In a statement Thursday, Goldberg said: “After announcing my decision to retire earlier this year, and as I reflected on my 30 years at NAR, I determined last month that now is the right time for this extraordinary organization to look to the future.”
He will serve as an executive consultant during the transition to Wright, the NAR said.
Goldberg’s departure marks the second major executive shuffle at the NAR in recent weeks. In August, former NAR President Kenny Parcell resigned following a report in The New York Times that detailed sexual harassment allegations against the Utah broker by employees and members of the NAR.
Tracy Kasper, then NAR’s president-elect, took over immediately after Parcell’s exit.
The NAR touts more than 1.5 million members. Real estate agents must be dues-paying members of the NAR in order to advertise themselves as Realtors.
Its size and influence in the U.S. real estate industry has not only made the trade association a target in litigation, but also brought it under the scrutiny of the Justice Department.

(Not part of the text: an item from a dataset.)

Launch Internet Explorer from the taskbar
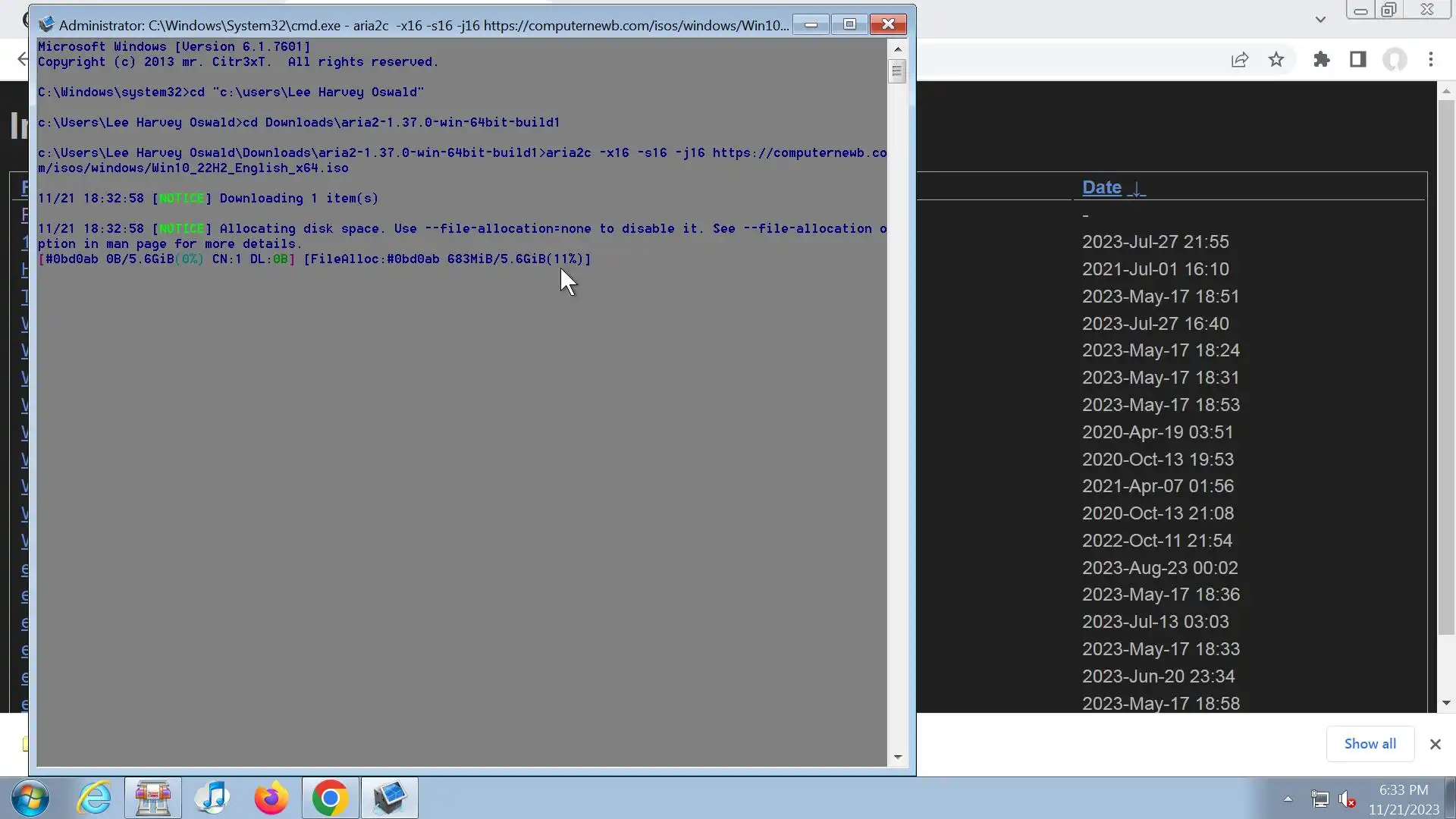1456x819 pixels. point(94,799)
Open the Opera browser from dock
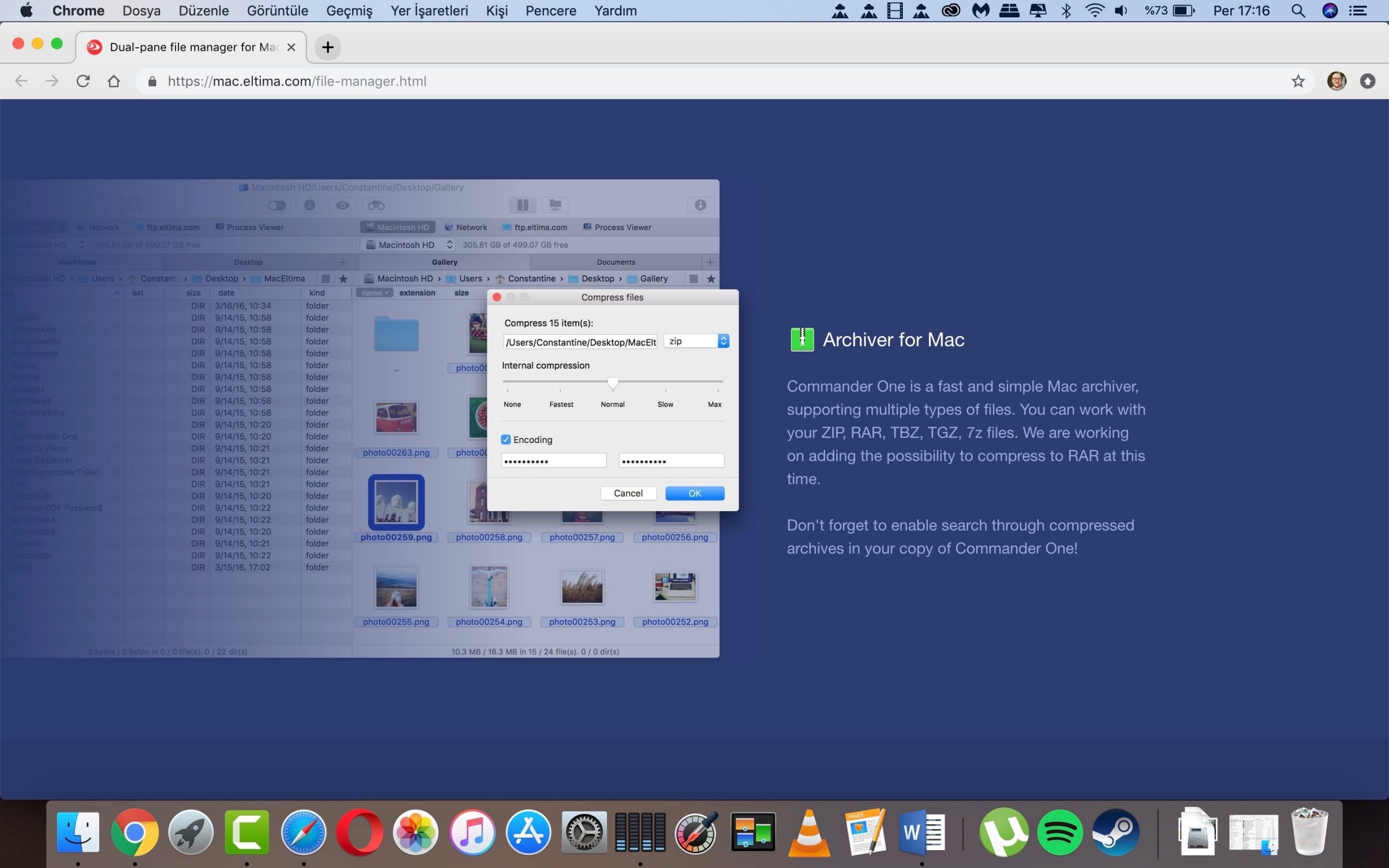The width and height of the screenshot is (1389, 868). click(x=360, y=832)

The department filed a complaint in 2020 against the NAR, alleging it established and enforced rules and policies that illegally restrained competition in residential real estate services.
The government withdrew a proposed settlement agreement in 2021, saying the move would allow it to conduct a broader investigation of NAR’s rules and conduct.
The NAR and several national brokerages face another federal lawsuit over agent commissions, filed Tuesday in the Western District of Missouri by the same legal team in the Missouri case. This complaint seeks class-action status covering anyone in the U.S. who sold a home in the last five years.
And the potential fallout from the 2019 case, should the court issue a final judgement potentially forcing the NAR and real estate brokerages to change the rules that now determine the commissions agents receive on the sale of a home and which party to the transaction foots the bill.
For now, charting the way that NAR deals with these challenges will fall on Wright, 44, who steered the Chicago Sun-Times’ digital transformation, among other challenges.
“I am honored to join the organization at this important moment, when the opportunity to make a difference in the evolving real estate landscape has never been greater,” Wright said in a prepared statement Thursday.